• [WHAT IS REQUIRED]: Every line from the one with "Where should I click to: Click zapbox's" to the one with "Task: Click the ANCPI logo", including those two, is to be copied exactly; all other lines of the entries below are left out.

• [DATA IN THIS EXERCISE]:
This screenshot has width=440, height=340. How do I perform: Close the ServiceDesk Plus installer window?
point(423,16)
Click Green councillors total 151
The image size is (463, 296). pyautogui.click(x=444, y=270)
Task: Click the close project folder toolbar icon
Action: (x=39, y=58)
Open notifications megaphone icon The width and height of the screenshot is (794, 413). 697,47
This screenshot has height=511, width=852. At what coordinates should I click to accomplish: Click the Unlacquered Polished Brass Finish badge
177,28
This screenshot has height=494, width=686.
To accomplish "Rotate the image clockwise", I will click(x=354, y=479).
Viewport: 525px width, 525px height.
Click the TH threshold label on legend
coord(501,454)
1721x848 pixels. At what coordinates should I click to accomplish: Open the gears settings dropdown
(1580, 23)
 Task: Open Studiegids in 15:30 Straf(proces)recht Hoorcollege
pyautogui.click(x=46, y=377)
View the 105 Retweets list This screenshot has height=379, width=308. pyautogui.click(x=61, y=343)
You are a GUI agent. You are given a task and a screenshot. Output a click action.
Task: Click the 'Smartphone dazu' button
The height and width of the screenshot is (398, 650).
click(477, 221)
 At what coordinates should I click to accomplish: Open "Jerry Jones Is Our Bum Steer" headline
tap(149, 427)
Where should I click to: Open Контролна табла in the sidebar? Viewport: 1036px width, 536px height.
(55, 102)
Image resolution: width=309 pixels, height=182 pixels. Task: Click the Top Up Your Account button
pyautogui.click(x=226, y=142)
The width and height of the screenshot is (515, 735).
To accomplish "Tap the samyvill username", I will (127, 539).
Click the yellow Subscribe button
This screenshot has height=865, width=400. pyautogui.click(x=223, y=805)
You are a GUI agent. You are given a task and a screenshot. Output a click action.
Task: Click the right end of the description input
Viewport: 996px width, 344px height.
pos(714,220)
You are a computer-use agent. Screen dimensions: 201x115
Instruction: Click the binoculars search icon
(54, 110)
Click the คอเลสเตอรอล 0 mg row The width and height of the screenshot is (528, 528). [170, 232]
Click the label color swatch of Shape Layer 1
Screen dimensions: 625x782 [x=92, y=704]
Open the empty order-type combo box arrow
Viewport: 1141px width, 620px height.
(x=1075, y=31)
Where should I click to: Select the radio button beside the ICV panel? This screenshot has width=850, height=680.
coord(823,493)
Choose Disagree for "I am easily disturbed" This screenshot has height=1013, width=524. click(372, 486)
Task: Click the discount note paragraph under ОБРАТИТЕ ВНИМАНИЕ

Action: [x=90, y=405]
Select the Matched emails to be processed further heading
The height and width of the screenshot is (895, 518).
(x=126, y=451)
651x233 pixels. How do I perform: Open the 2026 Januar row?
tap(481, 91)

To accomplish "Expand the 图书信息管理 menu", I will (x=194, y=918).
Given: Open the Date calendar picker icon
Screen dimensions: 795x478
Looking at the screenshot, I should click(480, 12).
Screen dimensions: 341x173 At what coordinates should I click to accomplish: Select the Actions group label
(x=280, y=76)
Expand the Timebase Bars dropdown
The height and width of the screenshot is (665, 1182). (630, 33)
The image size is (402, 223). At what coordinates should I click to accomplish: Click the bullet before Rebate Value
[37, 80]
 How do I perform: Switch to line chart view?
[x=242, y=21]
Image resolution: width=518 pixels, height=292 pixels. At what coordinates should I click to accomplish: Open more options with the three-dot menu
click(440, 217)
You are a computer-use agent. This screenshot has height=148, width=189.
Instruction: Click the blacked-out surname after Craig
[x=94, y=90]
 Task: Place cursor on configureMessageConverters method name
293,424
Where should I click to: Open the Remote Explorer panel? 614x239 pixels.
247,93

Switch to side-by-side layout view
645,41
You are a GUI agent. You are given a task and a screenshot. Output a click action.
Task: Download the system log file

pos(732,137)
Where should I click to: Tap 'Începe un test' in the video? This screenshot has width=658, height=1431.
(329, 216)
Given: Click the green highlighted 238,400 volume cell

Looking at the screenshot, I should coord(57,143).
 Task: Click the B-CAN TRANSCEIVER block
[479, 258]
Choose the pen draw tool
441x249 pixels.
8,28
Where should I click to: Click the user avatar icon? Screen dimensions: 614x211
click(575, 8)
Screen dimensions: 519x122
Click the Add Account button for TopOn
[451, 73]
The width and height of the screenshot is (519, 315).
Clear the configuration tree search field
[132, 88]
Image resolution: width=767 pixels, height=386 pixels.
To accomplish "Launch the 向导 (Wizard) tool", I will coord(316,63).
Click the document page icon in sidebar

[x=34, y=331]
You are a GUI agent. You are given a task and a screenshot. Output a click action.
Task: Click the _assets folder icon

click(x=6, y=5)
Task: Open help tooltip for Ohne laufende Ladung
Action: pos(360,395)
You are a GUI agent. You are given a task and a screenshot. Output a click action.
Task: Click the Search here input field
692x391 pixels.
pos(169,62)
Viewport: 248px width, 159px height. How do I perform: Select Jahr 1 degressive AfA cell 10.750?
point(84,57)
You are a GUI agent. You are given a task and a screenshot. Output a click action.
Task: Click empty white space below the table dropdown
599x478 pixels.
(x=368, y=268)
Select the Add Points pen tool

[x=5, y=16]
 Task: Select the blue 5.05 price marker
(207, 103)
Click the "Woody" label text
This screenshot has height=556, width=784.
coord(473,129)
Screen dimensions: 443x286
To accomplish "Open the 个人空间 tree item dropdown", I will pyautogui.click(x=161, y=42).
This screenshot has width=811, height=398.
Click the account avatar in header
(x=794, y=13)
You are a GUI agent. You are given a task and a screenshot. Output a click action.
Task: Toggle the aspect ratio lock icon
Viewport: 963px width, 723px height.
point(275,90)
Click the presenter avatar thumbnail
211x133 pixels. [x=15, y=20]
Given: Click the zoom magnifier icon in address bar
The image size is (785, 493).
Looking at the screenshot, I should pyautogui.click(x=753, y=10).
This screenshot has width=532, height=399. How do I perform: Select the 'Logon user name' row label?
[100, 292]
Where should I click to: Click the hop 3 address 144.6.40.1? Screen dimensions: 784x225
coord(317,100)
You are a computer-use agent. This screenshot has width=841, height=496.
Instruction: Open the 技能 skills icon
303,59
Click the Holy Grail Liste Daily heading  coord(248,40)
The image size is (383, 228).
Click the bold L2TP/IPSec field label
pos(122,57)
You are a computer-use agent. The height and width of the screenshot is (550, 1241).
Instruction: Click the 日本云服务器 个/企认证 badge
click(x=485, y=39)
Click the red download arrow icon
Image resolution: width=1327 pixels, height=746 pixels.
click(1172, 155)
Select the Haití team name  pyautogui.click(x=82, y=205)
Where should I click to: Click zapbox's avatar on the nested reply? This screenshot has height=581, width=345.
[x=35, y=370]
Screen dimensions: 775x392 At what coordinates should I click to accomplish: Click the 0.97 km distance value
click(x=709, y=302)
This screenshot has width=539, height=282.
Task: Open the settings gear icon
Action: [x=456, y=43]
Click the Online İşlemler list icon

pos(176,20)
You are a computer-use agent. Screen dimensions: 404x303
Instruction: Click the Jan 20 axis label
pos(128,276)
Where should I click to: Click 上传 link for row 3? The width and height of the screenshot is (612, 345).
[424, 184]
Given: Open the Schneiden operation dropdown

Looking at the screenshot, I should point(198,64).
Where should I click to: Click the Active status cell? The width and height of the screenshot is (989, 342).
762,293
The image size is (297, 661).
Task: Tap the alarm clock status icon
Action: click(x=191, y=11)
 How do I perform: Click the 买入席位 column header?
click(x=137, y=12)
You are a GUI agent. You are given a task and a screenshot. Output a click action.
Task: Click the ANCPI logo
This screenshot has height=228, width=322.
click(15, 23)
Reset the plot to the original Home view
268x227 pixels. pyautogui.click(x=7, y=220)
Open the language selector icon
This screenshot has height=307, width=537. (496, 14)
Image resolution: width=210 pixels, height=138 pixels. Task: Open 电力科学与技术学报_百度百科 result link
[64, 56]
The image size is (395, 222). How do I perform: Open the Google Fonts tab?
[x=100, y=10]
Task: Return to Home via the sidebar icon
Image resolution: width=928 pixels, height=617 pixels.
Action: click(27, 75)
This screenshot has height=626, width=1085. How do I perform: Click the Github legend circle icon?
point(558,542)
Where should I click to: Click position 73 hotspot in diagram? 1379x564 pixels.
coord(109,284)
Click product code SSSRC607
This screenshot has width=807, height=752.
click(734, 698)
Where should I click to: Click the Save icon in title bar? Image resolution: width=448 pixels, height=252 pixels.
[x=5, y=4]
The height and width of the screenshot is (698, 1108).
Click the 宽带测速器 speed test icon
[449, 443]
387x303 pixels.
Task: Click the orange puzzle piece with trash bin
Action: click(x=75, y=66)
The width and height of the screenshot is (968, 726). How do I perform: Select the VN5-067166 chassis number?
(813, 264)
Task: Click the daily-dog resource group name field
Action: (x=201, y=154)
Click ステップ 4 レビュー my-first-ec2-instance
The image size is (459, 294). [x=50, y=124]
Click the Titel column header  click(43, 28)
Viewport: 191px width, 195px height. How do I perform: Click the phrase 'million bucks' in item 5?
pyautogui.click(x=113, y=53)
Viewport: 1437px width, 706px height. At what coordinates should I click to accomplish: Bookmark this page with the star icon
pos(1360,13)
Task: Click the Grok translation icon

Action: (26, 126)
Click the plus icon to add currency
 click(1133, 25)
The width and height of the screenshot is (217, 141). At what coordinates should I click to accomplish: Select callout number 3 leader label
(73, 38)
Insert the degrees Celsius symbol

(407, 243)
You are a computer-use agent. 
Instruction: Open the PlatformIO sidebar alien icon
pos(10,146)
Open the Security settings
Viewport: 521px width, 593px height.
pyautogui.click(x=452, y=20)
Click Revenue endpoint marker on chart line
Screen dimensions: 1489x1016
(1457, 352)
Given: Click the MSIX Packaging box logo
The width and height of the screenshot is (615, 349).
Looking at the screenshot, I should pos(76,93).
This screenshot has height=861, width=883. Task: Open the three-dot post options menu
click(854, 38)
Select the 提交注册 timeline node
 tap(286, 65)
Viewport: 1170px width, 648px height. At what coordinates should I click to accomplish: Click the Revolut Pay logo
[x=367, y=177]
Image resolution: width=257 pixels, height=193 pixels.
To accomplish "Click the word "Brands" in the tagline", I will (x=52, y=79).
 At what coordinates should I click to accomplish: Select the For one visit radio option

• [WORKED SOLUTION]:
Where should I click to: Click zapbox's avatar on the nested reply? This screenshot has height=581, width=345.
[x=35, y=370]
Screen dimensions: 775x392 At what coordinates should I click to accomplish: Click the 0.97 km distance value
click(x=709, y=302)
This screenshot has width=539, height=282.
Task: Open the settings gear icon
Action: [x=456, y=43]
Click the Online İşlemler list icon

pos(176,20)
You are a computer-use agent. Screen dimensions: 404x303
Instruction: Click the Jan 20 axis label
pos(128,276)
Where should I click to: Click 上传 link for row 3? The width and height of the screenshot is (612, 345).
[424, 184]
Given: Open the Schneiden operation dropdown

Looking at the screenshot, I should point(198,64).
Where should I click to: Click the Active status cell? The width and height of the screenshot is (989, 342).
762,293
The image size is (297, 661).
Task: Tap the alarm clock status icon
Action: click(x=191, y=11)
 How do I perform: Click the 买入席位 column header?
click(x=137, y=12)
You are a GUI agent. You are given a task and a screenshot. Output a click action.
Task: Click the ANCPI logo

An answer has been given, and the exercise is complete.